**WHAT THIS TASK INVOLVES:** Transcribe word for word the section of the records below that opens with the line containing "Viewport: 1459px width, 812px height." and closes with the line containing "gold header area"; drop every picture.

**THE INPUT:**
==*==

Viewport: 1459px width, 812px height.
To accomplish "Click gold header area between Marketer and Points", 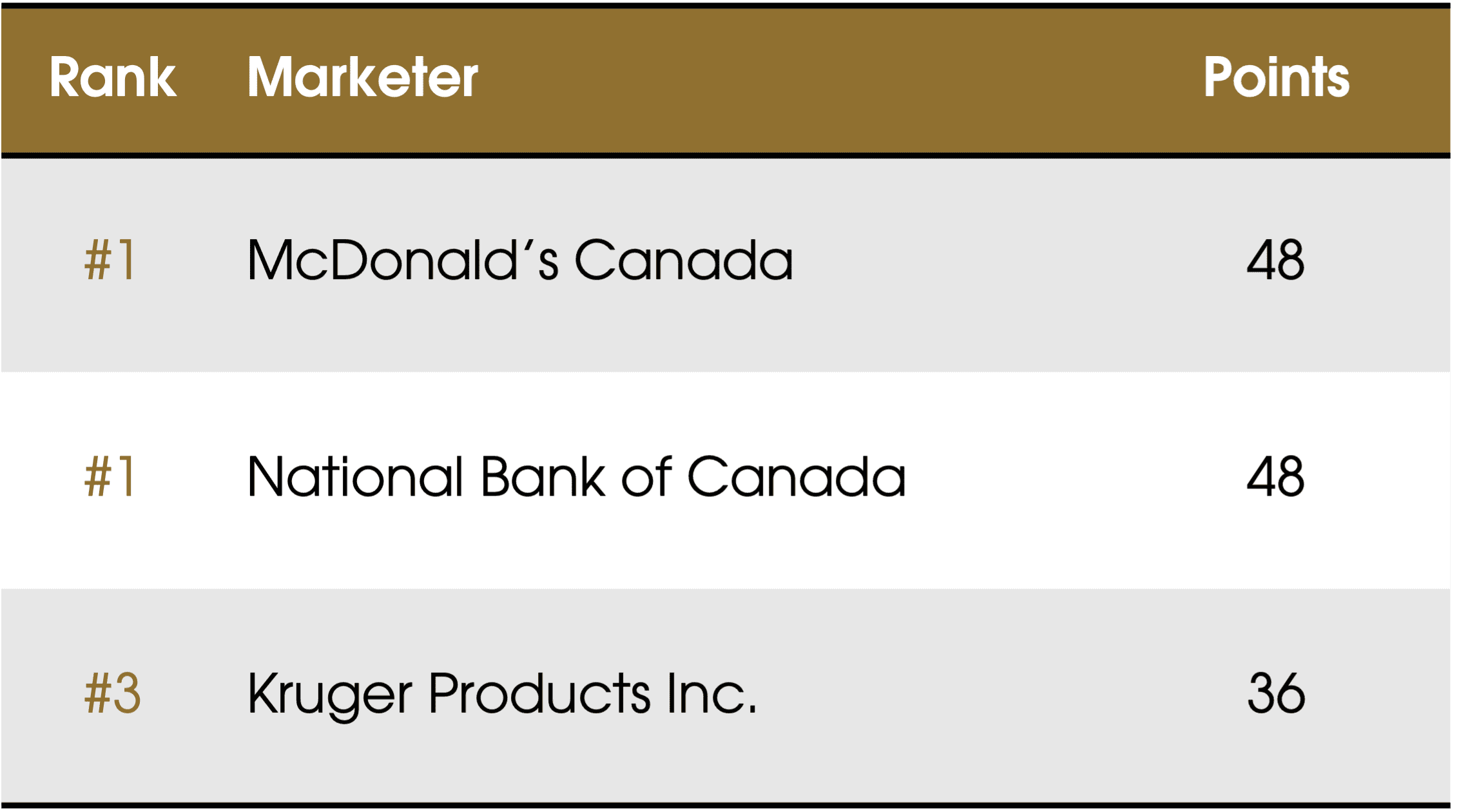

==*==

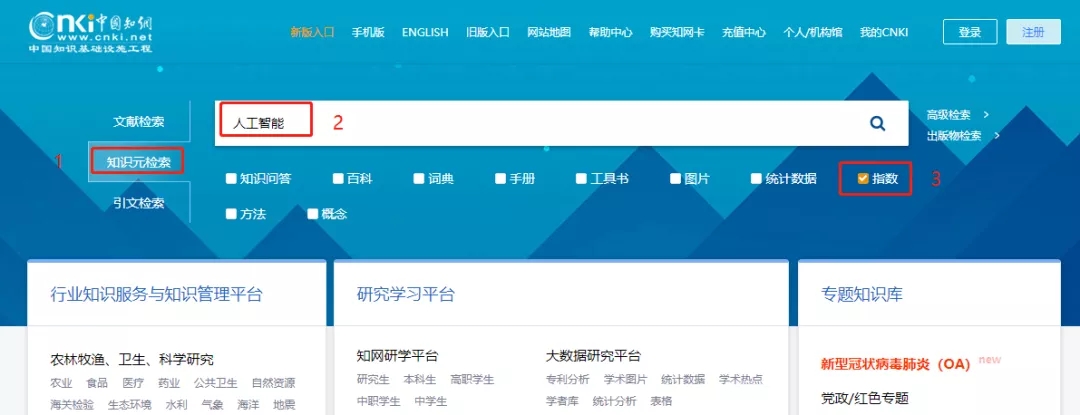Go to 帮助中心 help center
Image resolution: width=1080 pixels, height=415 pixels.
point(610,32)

==*==

**YOUR RESPONSE:**
Viewport: 1459px width, 812px height.
To accomplish "Click gold header area between Marketer and Points", 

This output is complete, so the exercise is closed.